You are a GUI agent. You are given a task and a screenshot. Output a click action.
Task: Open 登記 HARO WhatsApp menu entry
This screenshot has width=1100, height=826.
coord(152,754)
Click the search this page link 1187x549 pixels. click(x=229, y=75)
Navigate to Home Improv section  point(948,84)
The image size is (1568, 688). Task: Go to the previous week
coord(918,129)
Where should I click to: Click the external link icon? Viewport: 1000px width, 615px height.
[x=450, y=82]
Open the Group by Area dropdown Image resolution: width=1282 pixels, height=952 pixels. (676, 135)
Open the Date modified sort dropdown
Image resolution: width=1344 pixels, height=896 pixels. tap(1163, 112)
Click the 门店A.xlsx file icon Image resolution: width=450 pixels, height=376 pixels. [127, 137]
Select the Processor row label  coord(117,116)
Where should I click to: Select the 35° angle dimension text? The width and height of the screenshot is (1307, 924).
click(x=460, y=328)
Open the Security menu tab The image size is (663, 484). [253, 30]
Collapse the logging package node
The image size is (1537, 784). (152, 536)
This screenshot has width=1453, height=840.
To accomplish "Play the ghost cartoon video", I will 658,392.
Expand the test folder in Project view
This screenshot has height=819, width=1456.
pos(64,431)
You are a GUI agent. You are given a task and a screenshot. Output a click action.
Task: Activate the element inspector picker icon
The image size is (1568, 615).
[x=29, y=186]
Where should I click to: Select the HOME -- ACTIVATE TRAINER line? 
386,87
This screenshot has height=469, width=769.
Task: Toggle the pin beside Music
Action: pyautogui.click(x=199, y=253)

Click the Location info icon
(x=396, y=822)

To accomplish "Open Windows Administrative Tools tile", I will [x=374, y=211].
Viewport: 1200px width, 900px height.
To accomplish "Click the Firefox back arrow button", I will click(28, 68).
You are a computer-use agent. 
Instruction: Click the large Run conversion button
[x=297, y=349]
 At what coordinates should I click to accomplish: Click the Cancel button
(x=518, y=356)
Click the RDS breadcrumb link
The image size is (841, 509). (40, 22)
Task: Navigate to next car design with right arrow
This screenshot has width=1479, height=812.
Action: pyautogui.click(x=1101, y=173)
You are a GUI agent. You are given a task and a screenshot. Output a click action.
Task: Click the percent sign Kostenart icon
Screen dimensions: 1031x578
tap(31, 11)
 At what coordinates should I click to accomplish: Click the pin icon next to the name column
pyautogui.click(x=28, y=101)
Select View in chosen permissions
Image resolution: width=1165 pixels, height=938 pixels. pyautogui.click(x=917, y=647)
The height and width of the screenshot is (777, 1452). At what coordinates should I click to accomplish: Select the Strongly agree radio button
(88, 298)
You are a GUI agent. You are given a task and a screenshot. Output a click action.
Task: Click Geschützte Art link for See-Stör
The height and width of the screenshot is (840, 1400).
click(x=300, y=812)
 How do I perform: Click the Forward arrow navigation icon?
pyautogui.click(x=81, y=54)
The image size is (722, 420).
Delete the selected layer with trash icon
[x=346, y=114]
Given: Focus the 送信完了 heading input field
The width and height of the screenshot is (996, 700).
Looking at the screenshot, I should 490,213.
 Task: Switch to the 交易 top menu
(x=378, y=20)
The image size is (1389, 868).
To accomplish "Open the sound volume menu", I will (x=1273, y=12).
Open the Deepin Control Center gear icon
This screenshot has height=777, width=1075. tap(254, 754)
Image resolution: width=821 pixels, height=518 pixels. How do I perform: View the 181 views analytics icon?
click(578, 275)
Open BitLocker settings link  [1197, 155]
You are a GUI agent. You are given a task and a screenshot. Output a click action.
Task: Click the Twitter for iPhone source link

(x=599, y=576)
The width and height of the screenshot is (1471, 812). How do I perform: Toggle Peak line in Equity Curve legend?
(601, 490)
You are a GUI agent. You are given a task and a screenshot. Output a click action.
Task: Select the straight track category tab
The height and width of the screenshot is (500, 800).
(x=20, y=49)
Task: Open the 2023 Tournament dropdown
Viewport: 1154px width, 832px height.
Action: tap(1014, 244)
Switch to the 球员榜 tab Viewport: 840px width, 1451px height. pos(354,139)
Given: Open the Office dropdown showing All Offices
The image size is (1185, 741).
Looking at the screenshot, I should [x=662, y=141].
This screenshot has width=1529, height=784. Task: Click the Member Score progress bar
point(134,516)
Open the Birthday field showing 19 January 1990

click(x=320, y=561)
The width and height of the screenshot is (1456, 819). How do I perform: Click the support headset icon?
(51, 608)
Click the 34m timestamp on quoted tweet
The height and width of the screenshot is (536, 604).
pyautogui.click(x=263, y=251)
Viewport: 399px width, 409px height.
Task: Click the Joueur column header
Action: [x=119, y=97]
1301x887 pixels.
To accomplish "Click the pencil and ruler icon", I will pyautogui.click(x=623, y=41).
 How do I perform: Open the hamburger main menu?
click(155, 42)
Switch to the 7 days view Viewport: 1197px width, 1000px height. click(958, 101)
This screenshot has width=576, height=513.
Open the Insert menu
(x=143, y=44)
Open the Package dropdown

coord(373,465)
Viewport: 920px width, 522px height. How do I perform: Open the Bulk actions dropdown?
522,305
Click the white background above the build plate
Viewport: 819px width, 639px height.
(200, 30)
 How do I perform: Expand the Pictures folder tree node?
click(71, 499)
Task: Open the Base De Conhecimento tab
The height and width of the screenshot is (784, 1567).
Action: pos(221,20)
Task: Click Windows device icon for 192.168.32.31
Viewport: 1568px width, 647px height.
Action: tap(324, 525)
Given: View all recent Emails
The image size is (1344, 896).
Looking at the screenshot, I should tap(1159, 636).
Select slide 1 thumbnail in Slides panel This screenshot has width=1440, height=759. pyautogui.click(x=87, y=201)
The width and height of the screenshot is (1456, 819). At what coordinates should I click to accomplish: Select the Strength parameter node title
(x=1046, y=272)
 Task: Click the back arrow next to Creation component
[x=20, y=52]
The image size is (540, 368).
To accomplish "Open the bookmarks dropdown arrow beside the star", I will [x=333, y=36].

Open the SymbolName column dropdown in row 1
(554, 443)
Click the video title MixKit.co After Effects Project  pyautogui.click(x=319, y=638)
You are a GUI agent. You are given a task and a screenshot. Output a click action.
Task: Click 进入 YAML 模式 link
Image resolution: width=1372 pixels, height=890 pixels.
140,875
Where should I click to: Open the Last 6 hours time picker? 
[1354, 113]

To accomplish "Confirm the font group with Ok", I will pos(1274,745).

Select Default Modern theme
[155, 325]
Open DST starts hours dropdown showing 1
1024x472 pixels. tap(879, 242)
------------------------------------
Copy the records above line for line, changing nothing.

You are a GUI agent. You are given a task and a screenshot. Output a click action.
Task: Open 登記 HARO WhatsApp menu entry
This screenshot has width=1100, height=826.
coord(152,754)
Click the search this page link 1187x549 pixels. click(x=229, y=75)
Navigate to Home Improv section  point(948,84)
The image size is (1568, 688). Task: Go to the previous week
coord(918,129)
Where should I click to: Click the external link icon? Viewport: 1000px width, 615px height.
[x=450, y=82]
Open the Group by Area dropdown Image resolution: width=1282 pixels, height=952 pixels. (676, 135)
Open the Date modified sort dropdown
Image resolution: width=1344 pixels, height=896 pixels. tap(1163, 112)
Click the 门店A.xlsx file icon Image resolution: width=450 pixels, height=376 pixels. [127, 137]
Select the Processor row label  coord(117,116)
Where should I click to: Select the 35° angle dimension text? The width and height of the screenshot is (1307, 924).
click(x=460, y=328)
Open the Security menu tab The image size is (663, 484). [253, 30]
Collapse the logging package node
The image size is (1537, 784). (152, 536)
This screenshot has width=1453, height=840.
To accomplish "Play the ghost cartoon video", I will 658,392.
Expand the test folder in Project view
This screenshot has height=819, width=1456.
pos(64,431)
You are a GUI agent. You are given a task and a screenshot. Output a click action.
Task: Activate the element inspector picker icon
The image size is (1568, 615).
[x=29, y=186]
Where should I click to: Select the HOME -- ACTIVATE TRAINER line? 
386,87
This screenshot has height=469, width=769.
Task: Toggle the pin beside Music
Action: pyautogui.click(x=199, y=253)

Click the Location info icon
(x=396, y=822)

To accomplish "Open Windows Administrative Tools tile", I will [x=374, y=211].
Viewport: 1200px width, 900px height.
To accomplish "Click the Firefox back arrow button", I will click(28, 68).
You are a computer-use agent. 
Instruction: Click the large Run conversion button
[x=297, y=349]
 At what coordinates should I click to accomplish: Click the Cancel button
(x=518, y=356)
Click the RDS breadcrumb link
The image size is (841, 509). (40, 22)
Task: Navigate to next car design with right arrow
This screenshot has width=1479, height=812.
Action: pyautogui.click(x=1101, y=173)
You are a GUI agent. You are given a task and a screenshot. Output a click action.
Task: Click the percent sign Kostenart icon
Screen dimensions: 1031x578
tap(31, 11)
 At what coordinates should I click to accomplish: Click the pin icon next to the name column
pyautogui.click(x=28, y=101)
Select View in chosen permissions
Image resolution: width=1165 pixels, height=938 pixels. pyautogui.click(x=917, y=647)
The height and width of the screenshot is (777, 1452). At what coordinates should I click to accomplish: Select the Strongly agree radio button
(88, 298)
You are a GUI agent. You are given a task and a screenshot. Output a click action.
Task: Click Geschützte Art link for See-Stör
The height and width of the screenshot is (840, 1400).
click(x=300, y=812)
 How do I perform: Click the Forward arrow navigation icon?
pyautogui.click(x=81, y=54)
The image size is (722, 420).
Delete the selected layer with trash icon
[x=346, y=114]
Given: Focus the 送信完了 heading input field
The width and height of the screenshot is (996, 700).
Looking at the screenshot, I should 490,213.
 Task: Switch to the 交易 top menu
(x=378, y=20)
The image size is (1389, 868).
To accomplish "Open the sound volume menu", I will (x=1273, y=12).
Open the Deepin Control Center gear icon
This screenshot has height=777, width=1075. tap(254, 754)
Image resolution: width=821 pixels, height=518 pixels. How do I perform: View the 181 views analytics icon?
click(578, 275)
Open BitLocker settings link  [1197, 155]
You are a GUI agent. You are given a task and a screenshot. Output a click action.
Task: Click the Twitter for iPhone source link

(x=599, y=576)
The width and height of the screenshot is (1471, 812). How do I perform: Toggle Peak line in Equity Curve legend?
(601, 490)
You are a GUI agent. You are given a task and a screenshot. Output a click action.
Task: Select the straight track category tab
The height and width of the screenshot is (500, 800).
(x=20, y=49)
Task: Open the 2023 Tournament dropdown
Viewport: 1154px width, 832px height.
Action: tap(1014, 244)
Switch to the 球员榜 tab Viewport: 840px width, 1451px height. pos(354,139)
Given: Open the Office dropdown showing All Offices
The image size is (1185, 741).
Looking at the screenshot, I should [x=662, y=141].
This screenshot has width=1529, height=784. Task: Click the Member Score progress bar
point(134,516)
Open the Birthday field showing 19 January 1990

click(x=320, y=561)
The width and height of the screenshot is (1456, 819). How do I perform: Click the support headset icon?
(51, 608)
Click the 34m timestamp on quoted tweet
The height and width of the screenshot is (536, 604).
pyautogui.click(x=263, y=251)
Viewport: 399px width, 409px height.
Task: Click the Joueur column header
Action: [x=119, y=97]
1301x887 pixels.
To accomplish "Click the pencil and ruler icon", I will pyautogui.click(x=623, y=41).
 How do I perform: Open the hamburger main menu?
click(155, 42)
Switch to the 7 days view Viewport: 1197px width, 1000px height. click(958, 101)
This screenshot has width=576, height=513.
Open the Insert menu
(x=143, y=44)
Open the Package dropdown

coord(373,465)
Viewport: 920px width, 522px height. How do I perform: Open the Bulk actions dropdown?
522,305
Click the white background above the build plate
Viewport: 819px width, 639px height.
(200, 30)
 How do I perform: Expand the Pictures folder tree node?
click(71, 499)
Task: Open the Base De Conhecimento tab
The height and width of the screenshot is (784, 1567).
Action: pos(221,20)
Task: Click Windows device icon for 192.168.32.31
Viewport: 1568px width, 647px height.
Action: tap(324, 525)
Given: View all recent Emails
The image size is (1344, 896).
Looking at the screenshot, I should tap(1159, 636).
Select slide 1 thumbnail in Slides panel This screenshot has width=1440, height=759. pyautogui.click(x=87, y=201)
The width and height of the screenshot is (1456, 819). At what coordinates should I click to accomplish: Select the Strength parameter node title
(x=1046, y=272)
 Task: Click the back arrow next to Creation component
[x=20, y=52]
The image size is (540, 368).
To accomplish "Open the bookmarks dropdown arrow beside the star", I will [x=333, y=36].

Open the SymbolName column dropdown in row 1
(554, 443)
Click the video title MixKit.co After Effects Project  pyautogui.click(x=319, y=638)
You are a GUI agent. You are given a task and a screenshot. Output a click action.
Task: Click 进入 YAML 模式 link
Image resolution: width=1372 pixels, height=890 pixels.
140,875
Where should I click to: Open the Last 6 hours time picker? 
[1354, 113]

To accomplish "Confirm the font group with Ok", I will pos(1274,745).

Select Default Modern theme
[155, 325]
Open DST starts hours dropdown showing 1
1024x472 pixels. tap(879, 242)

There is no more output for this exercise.